Given request 1 :: According to the Capital Gains Tax text, what amount was the annual CGT allowance cut to in April 2023?
Given request 2 :: Extend the Capital Gains Tax text, picking up after its final sentence.

In the 2022/2023 tax year, Capital Gains Tax (CGT) receipts reached a record £18 billion, an increase of around £2.8 billion compared with the previous year. Overall, the number of people paying the tax has more than doubled in 10 years and this number is only likely to rise as the tax-free allowances have become far less generous.
And it is not just paid by the super-wealthy. Whilst around 45 per cent of the total CGT paid is on gains of £5 million or more, 214,000 people paid it on gains of up to £25,000.
How does Capital Gains Tax work?
CGT is paid on profits when you sell assets, such as shares, second homes, buy-to-let properties and personal possessions. The profit is the amount it sells for, less what you paid for it or what it was worth when acquired.
Depending on the asset, there are tax reliefs available, and each person has a CGT allowance. This used to be set at £12,300 each year, but was cut to £6,000 in April 2023. It will be cut further to £3,000 in April 2024. As a result, the amount of people paying CGT is likely to increase, with the government estimating this will raise an extra £440 million a year from 2025.

Supplied records ::
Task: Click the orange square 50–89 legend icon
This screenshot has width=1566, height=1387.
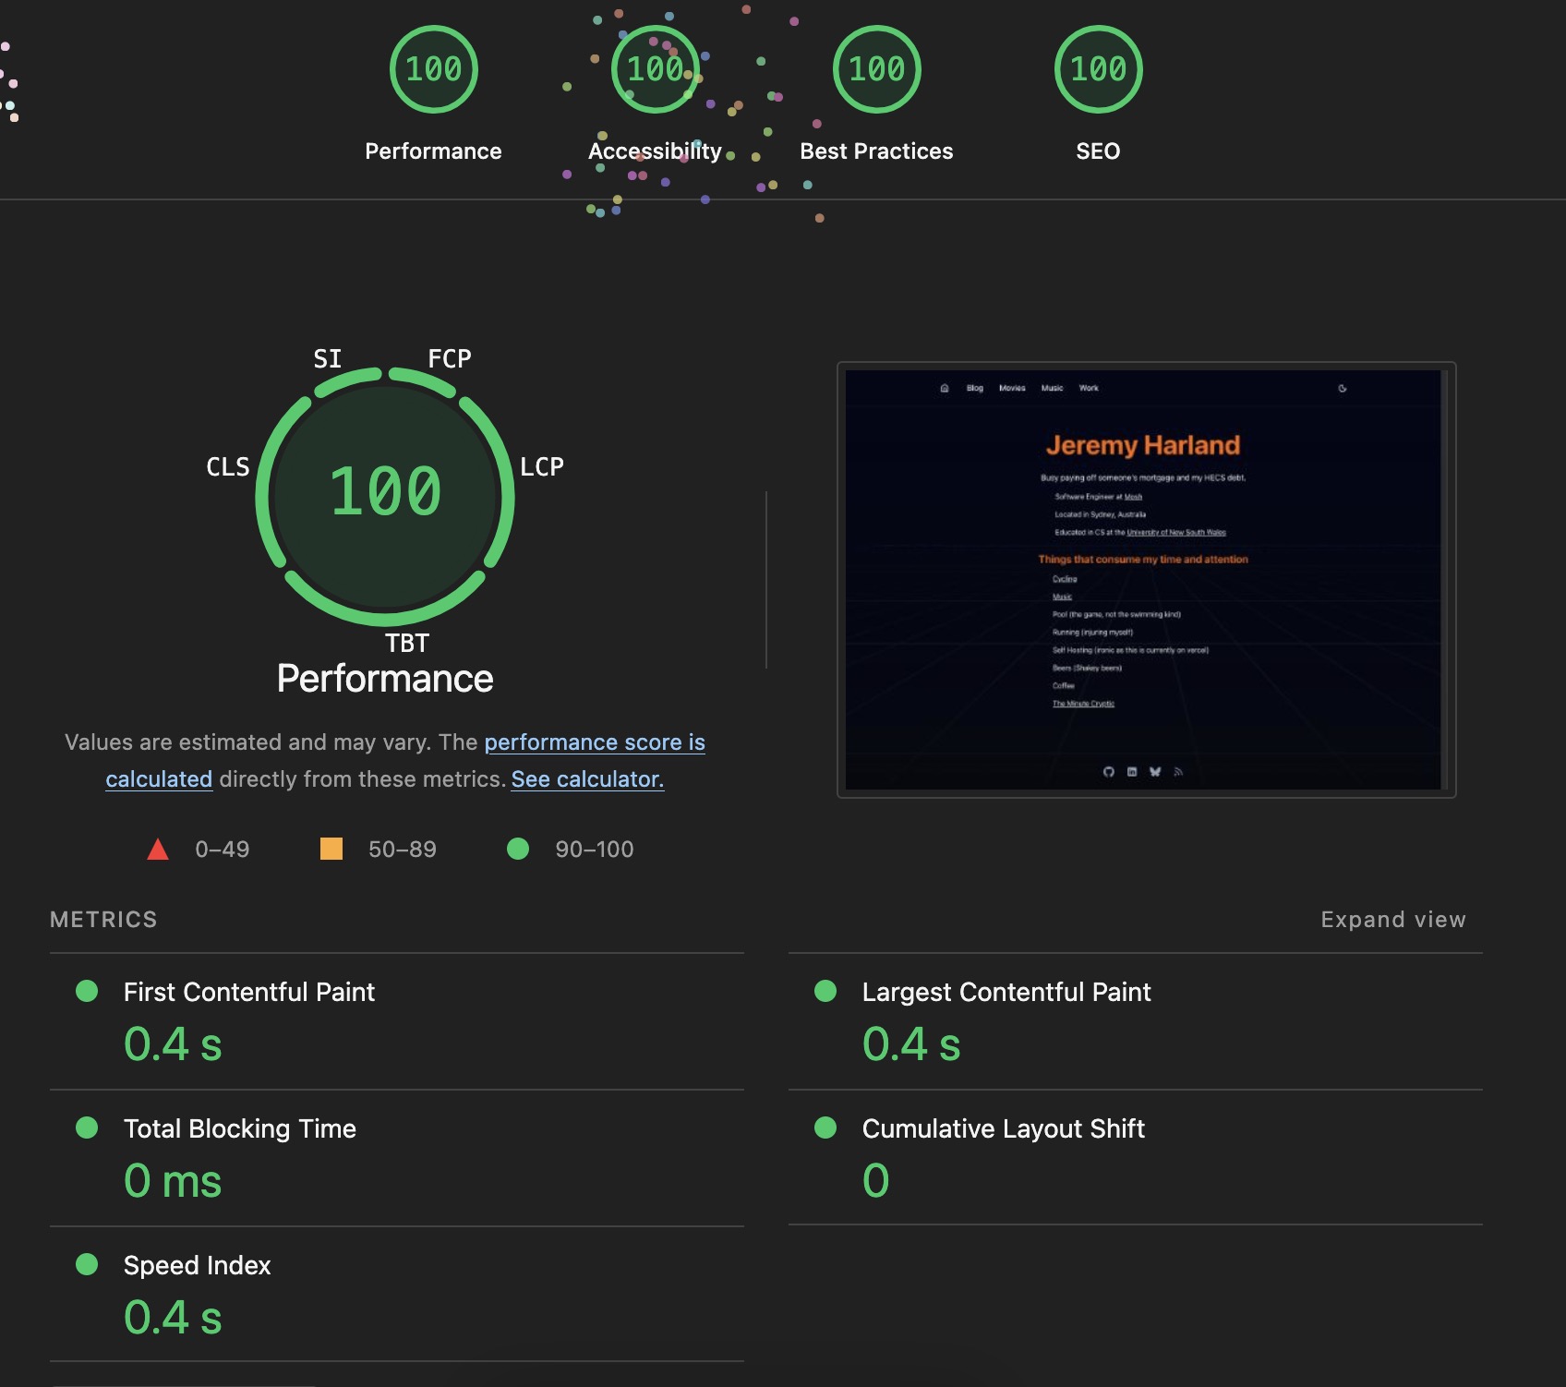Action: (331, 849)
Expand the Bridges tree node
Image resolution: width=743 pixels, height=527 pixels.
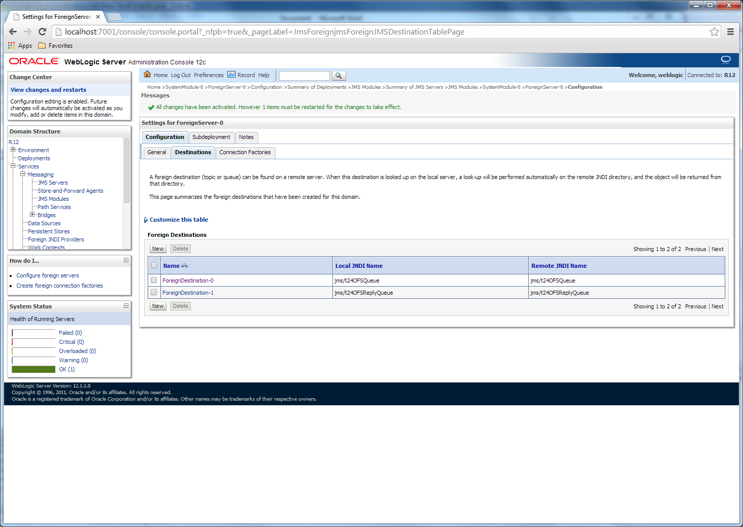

Task output 1 :: £6,000.

Task output 2 ::
The current CGT rates payable are 10% for basic-rate taxpayers and 20% for those paying the higher-rate and above. But on residential property (other than your own home) the rates are 18% and 28% respectively. Your rate of CGT will depend on your other taxable income.
What actions can you take?
There are a several things you can do to mitigate CGT. There are important tax-free allowances and exemptions every year that can help to reduce your tax liability, which your Origen adviser would be happy to discuss with you.
Individual Savings Accounts (ISAs) and pensions can provide valuable protection against these taxes – gains inside both are free of CGT, while money held inside a pension is unlikely to fall within your estate for Inheritance Tax purposes under current tax rules.
Other ways to reduce CGT
As we look to the future and the prospect of more people caught by the CGT rules, it becomes crucial that people use all the tools available to them to prevent paying unnecessary tax. Some additional questions to consider are:
- Can you use your CGT allowance more efficiently by selling assets over separate tax years?
- Can you transfer assets between you and a partner so that both annual CGT allowances are used as part of a disposal?
- Is it worth considering selling a second property before your CGT allowance reduces again in April 2024?
- Do you have any other savings or share investments that you can put into ISAs or pensions to protect them from CGT?
- Are you willing to invest some of your cash investments over the medium to long term of five years or more in search of higher potential returns?
Helping you to maximise your tax allowances
Whilst CGT can significantly reduce the value of your investment returns and overall wealth, there are many ways to help prevent paying unnecessary tax.
If you have any questions about how CGT or any other tax changes may affect your financial plans, let’s talk it through together and make sure you feel comfortable that you’re in control of your financial plans.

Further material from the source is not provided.